**REQUIRED WORK**
Copy all lines below containing "will".

•••••

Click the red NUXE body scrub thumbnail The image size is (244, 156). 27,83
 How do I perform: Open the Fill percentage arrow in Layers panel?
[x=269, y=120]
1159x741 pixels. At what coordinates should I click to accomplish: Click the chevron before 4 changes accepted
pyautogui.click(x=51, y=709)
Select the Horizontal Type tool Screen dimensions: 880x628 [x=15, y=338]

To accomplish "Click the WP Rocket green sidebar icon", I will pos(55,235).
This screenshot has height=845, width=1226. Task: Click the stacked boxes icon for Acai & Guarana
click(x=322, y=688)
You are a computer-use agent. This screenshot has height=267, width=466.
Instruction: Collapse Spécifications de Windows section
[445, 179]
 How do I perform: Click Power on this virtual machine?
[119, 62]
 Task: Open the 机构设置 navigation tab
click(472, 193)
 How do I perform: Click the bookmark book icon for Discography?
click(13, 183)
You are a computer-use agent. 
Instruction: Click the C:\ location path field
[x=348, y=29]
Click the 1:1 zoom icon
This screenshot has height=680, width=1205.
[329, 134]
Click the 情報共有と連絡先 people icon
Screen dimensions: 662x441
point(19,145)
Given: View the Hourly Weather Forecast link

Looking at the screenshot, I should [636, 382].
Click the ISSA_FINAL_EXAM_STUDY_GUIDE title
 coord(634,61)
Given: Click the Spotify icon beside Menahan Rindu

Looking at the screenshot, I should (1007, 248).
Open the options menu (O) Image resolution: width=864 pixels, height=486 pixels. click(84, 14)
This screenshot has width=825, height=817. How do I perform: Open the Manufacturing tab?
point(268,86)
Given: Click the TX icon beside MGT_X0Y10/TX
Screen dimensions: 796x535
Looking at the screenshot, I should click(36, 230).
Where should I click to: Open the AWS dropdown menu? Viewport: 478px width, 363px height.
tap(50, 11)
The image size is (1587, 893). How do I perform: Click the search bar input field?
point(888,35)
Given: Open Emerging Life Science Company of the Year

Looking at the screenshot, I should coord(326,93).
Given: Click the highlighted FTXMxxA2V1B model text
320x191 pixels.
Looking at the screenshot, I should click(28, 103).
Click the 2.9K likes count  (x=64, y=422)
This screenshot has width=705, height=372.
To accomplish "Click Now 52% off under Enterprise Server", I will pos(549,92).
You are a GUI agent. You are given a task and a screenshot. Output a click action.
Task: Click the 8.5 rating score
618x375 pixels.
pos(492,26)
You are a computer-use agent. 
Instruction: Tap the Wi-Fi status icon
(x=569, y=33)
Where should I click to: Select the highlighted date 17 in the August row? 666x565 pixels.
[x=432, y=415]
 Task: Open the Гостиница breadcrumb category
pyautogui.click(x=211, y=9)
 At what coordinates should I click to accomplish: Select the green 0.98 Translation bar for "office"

•••••

**SOLVED PROBLEM**
To accomplish "Click the WP Rocket green sidebar icon", I will pos(55,235).
To accomplish "Click Now 52% off under Enterprise Server", I will pos(549,92).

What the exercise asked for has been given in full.